What is E-MINI trading?
E-mini is a small futures contract for a standard and poor stock of 500® (S&P 500®) that investors electronically trade on the Chicago Mercantile Exchange (CME) GLOLOX platform. The CME first introduced trading in E-Mini in 1997 in response to investor complaints that the standard Futures S&P contract was too expensive for the average investor. E-mini trading has grown popularity since its inception, with an average daily traded amount of about $ 140 billion USD (USD). The E-mini contract is worth about $ 50 multiplied by the S&P 500® index. E-mini contracts can also be obtained for other indices, such as Russell 2000 and NASDAQ 100. While standard futures contract often requires a performance bond of several thousand dollars, e-mini trading requires a margin of only $ 100. In inflation markets with high volatility, margins for frying in full large -scaleThey can rise sharply, which makes it difficult if not impossible for the average trader to enter the market. E-mini provides a small investor's cheap way to join the market without making an exaggerated capital investment.
In addition to its greater affordability compared to conventional futures contracts, e-mini trading offers additional benefits for investors. Lower prices for E-MINI and global electronic markets create greater liquidity on the market by opening trading with e-mini investors around the world. The electronic trading platform trades more than 23 hours a day, five days a week. Unlike traditional Futures S&P 500® trading, which is still being carried out in an open pit, e-mini trading prevents slipping, which increases the reliability of purchase and SELL prices.
Although e-mini trading expands the investor cost-effective entry into the market index, must alsoconsider disadvantages. Mini markets allow a limited number of business orders. For example, many investors want to enter a good line (GTC) to reduce losses. GTC orders are not available on mini-optics markets, so traders have to give a daily limit or stopping orders before trading. For this reason, e-mini trading requires either active management or closing all positions overnight.

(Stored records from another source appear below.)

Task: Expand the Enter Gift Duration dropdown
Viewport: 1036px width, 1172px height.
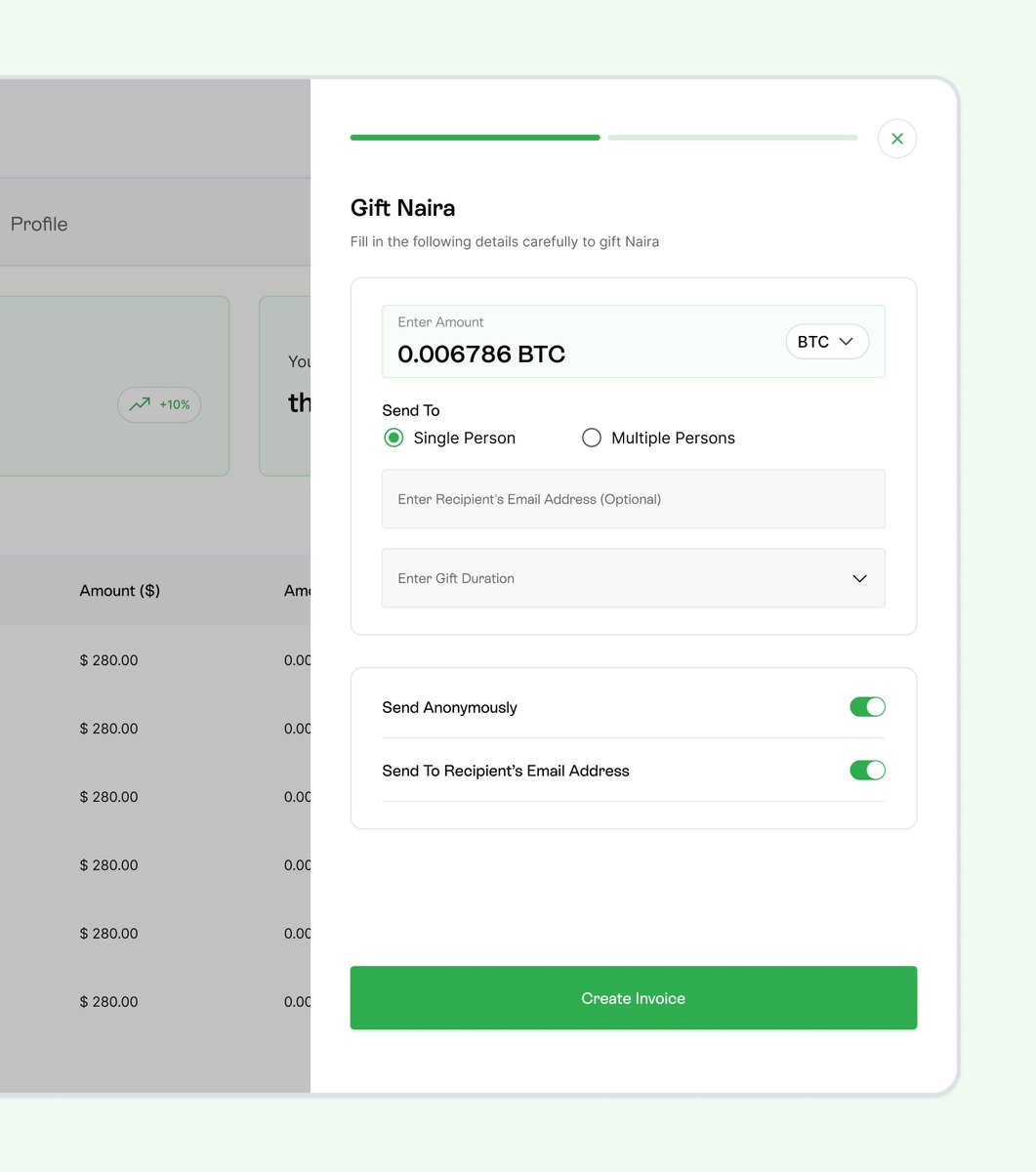Action: coord(633,578)
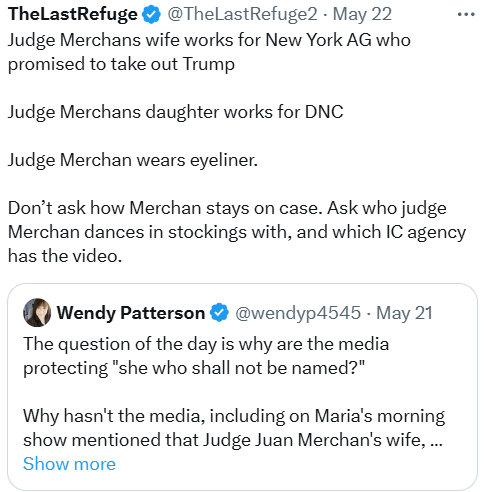The image size is (484, 492).
Task: Click the 'has the video.' line
Action: [65, 256]
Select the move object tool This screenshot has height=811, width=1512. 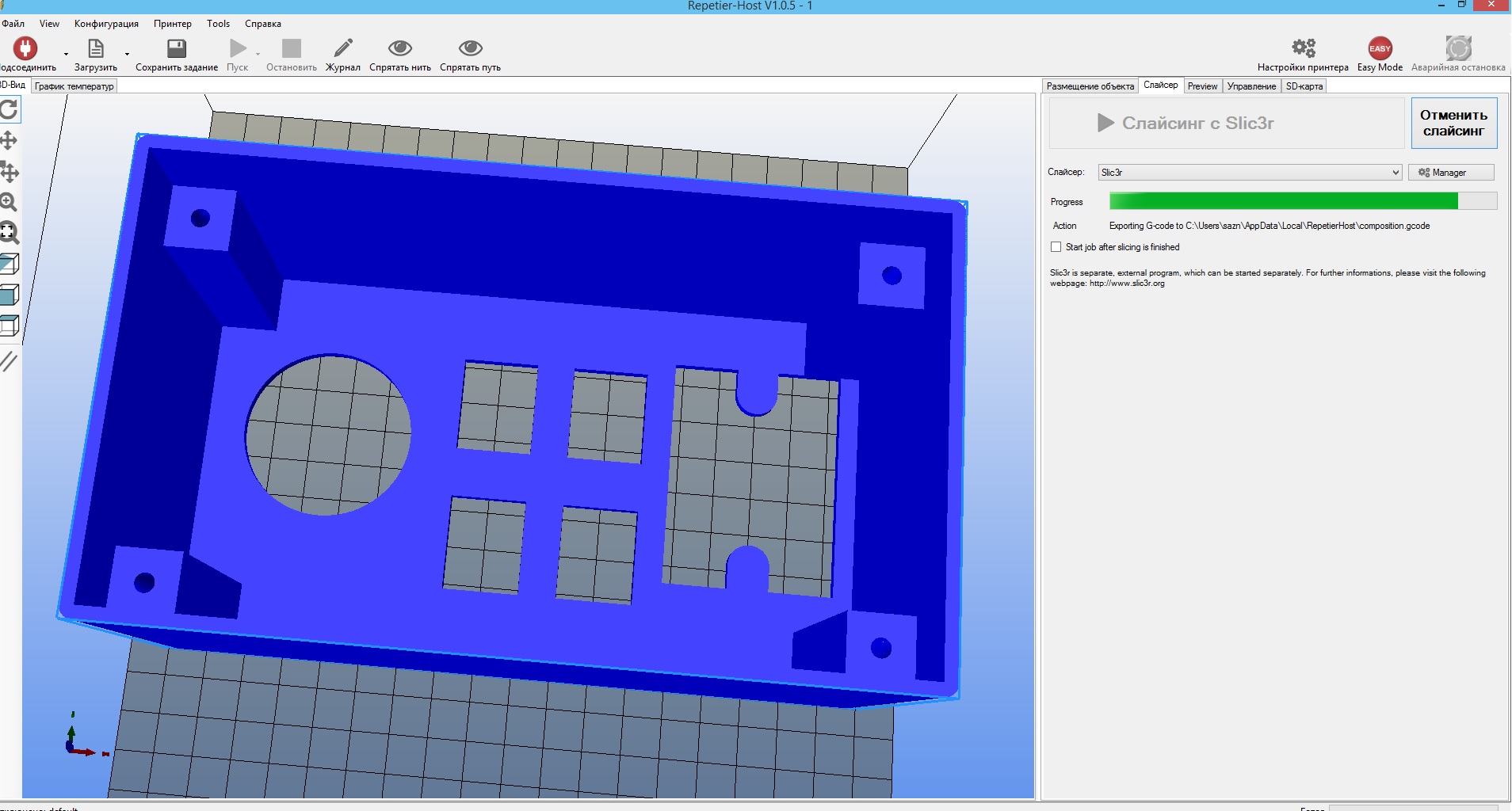tap(9, 172)
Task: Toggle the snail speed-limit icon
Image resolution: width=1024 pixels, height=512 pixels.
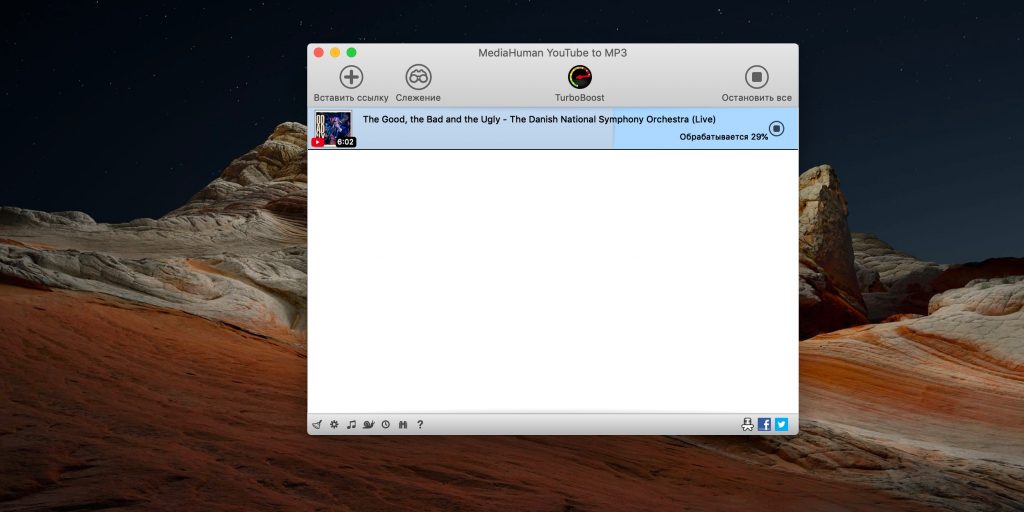Action: point(368,424)
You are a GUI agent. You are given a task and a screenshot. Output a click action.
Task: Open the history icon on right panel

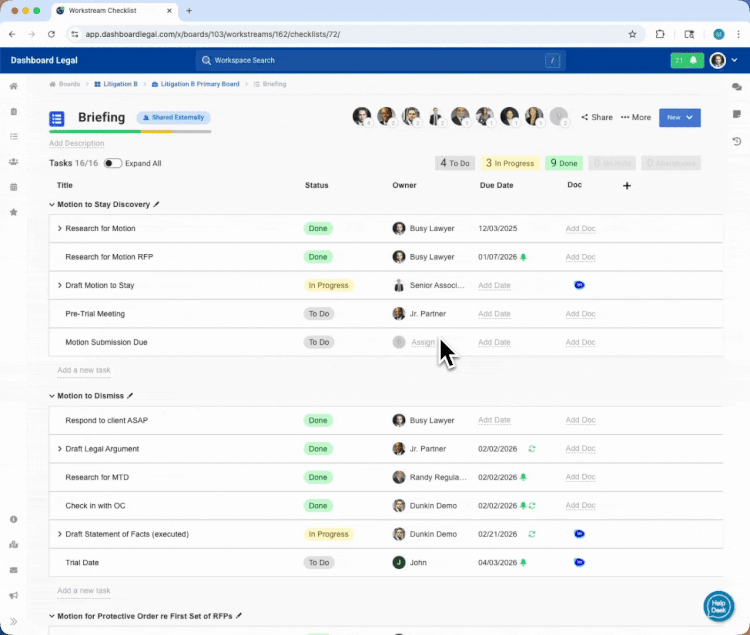[737, 141]
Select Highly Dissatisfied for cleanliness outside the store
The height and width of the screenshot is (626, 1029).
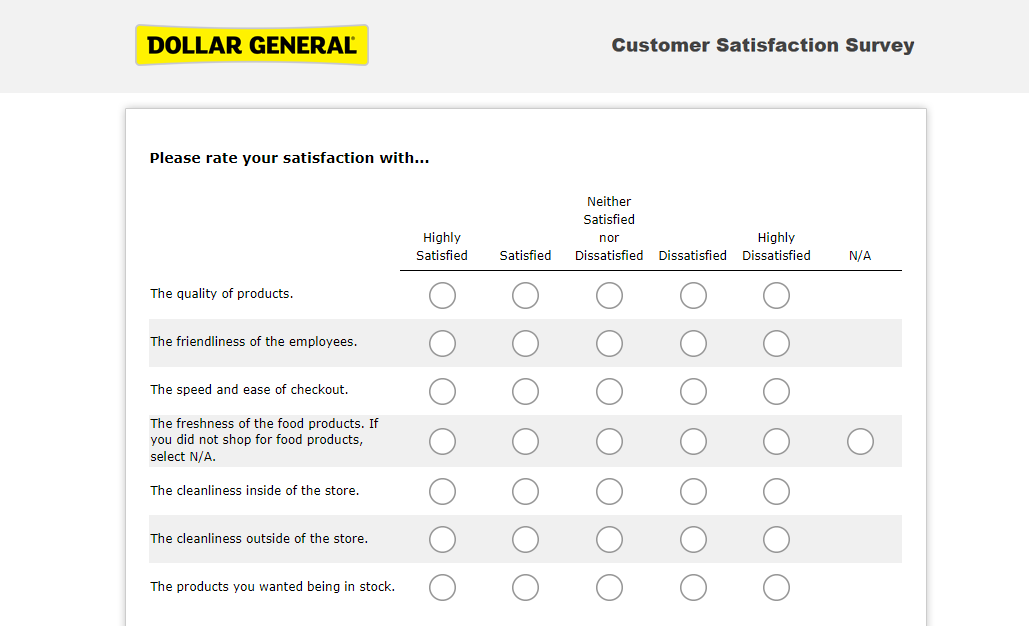pyautogui.click(x=776, y=539)
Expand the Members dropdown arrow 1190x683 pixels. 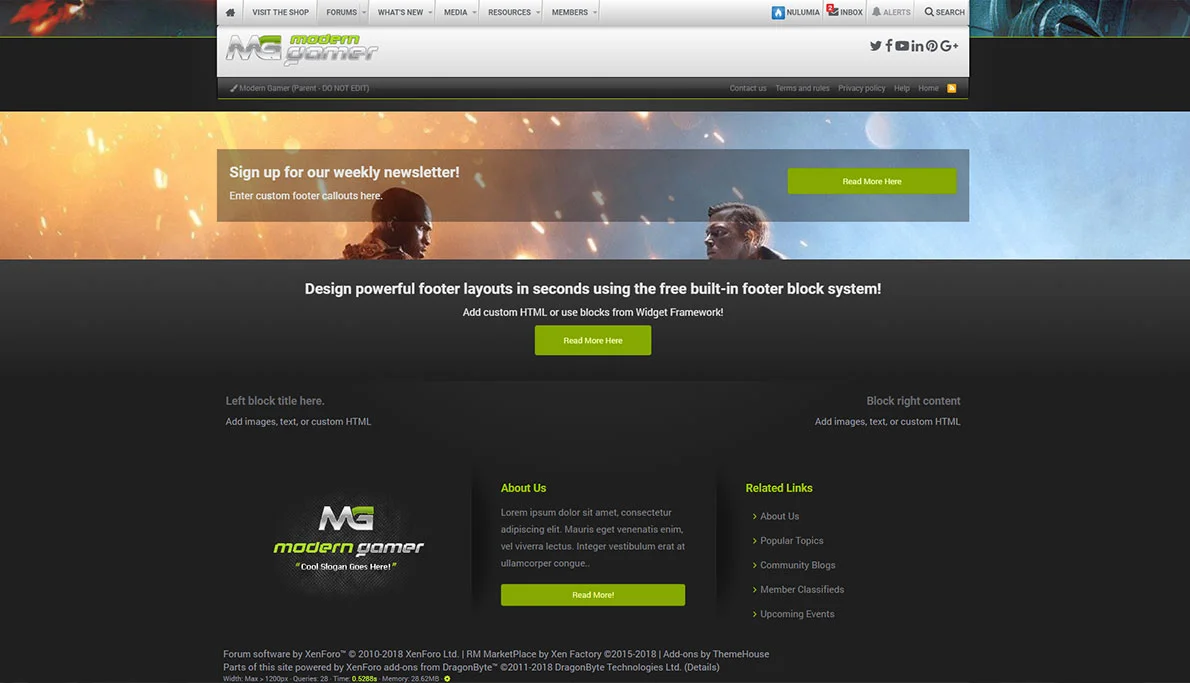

on 6. On May 2010, market markets fell. After an intensive investigation of the reasons for the accident of the United States (SEC) Securities Commission, it concluded that e-mini trading caused an accident. It seems that the large mutual fund sold 75,000 E-mini contracts in one day, which launched high-frequency merchants to sell their contracts. The combined sale of high-frequency merchants and mutual funds resulted in a three percent drop in the price of the e-mini in just four minutes. In response to Flash crash, new government regulations imposed new trade restrictions that stop trading for five Miforce, when any stock S&P 500® rises or increases more than 10 percent in five minutes.